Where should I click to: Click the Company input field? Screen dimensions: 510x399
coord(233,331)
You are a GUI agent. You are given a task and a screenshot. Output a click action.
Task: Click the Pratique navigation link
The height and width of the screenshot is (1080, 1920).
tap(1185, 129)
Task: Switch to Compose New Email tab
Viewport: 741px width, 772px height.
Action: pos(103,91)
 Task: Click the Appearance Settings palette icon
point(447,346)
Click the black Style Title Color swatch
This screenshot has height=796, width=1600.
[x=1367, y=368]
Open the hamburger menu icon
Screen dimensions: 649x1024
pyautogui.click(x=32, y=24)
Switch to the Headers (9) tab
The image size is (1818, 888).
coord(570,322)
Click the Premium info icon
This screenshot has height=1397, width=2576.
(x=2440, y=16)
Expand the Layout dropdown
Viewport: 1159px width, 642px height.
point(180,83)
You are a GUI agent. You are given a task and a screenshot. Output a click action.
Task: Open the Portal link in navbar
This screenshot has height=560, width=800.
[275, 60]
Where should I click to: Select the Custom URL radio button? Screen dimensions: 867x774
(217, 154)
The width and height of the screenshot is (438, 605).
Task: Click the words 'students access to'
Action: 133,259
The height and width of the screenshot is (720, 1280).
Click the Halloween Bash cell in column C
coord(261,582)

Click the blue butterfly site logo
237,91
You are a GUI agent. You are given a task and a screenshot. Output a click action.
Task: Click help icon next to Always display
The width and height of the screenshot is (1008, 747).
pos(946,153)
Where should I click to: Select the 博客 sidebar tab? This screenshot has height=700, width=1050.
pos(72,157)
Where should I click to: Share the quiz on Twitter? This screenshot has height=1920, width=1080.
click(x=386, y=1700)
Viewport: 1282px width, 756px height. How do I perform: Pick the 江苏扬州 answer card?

EXERCISE REQUIREMENTS – Transcribe all of the entries without alteration.

SOLUTION TO THIS EXERCISE –
Where should I click to: Click the Company input field? Screen dimensions: 510x399
coord(233,331)
You are a GUI agent. You are given a task and a screenshot. Output a click action.
Task: Click the Pratique navigation link
The height and width of the screenshot is (1080, 1920).
tap(1185, 129)
Task: Switch to Compose New Email tab
Viewport: 741px width, 772px height.
Action: pos(103,91)
 Task: Click the Appearance Settings palette icon
point(447,346)
Click the black Style Title Color swatch
This screenshot has height=796, width=1600.
[x=1367, y=368]
Open the hamburger menu icon
Screen dimensions: 649x1024
pyautogui.click(x=32, y=24)
Switch to the Headers (9) tab
The image size is (1818, 888).
coord(570,322)
Click the Premium info icon
This screenshot has height=1397, width=2576.
(x=2440, y=16)
Expand the Layout dropdown
Viewport: 1159px width, 642px height.
point(180,83)
You are a GUI agent. You are given a task and a screenshot. Output a click action.
Task: Open the Portal link in navbar
This screenshot has height=560, width=800.
[275, 60]
Where should I click to: Select the Custom URL radio button? Screen dimensions: 867x774
(217, 154)
The width and height of the screenshot is (438, 605).
Task: Click the words 'students access to'
Action: 133,259
The height and width of the screenshot is (720, 1280).
Click the Halloween Bash cell in column C
coord(261,582)

Click the blue butterfly site logo
237,91
You are a GUI agent. You are given a task and a screenshot. Output a click action.
Task: Click help icon next to Always display
The width and height of the screenshot is (1008, 747).
pos(946,153)
Where should I click to: Select the 博客 sidebar tab? This screenshot has height=700, width=1050.
pos(72,157)
Where should I click to: Share the quiz on Twitter? This screenshot has height=1920, width=1080.
click(x=386, y=1700)
Viewport: 1282px width, 756px height. How do I perform: Pick the 江苏扬州 answer card?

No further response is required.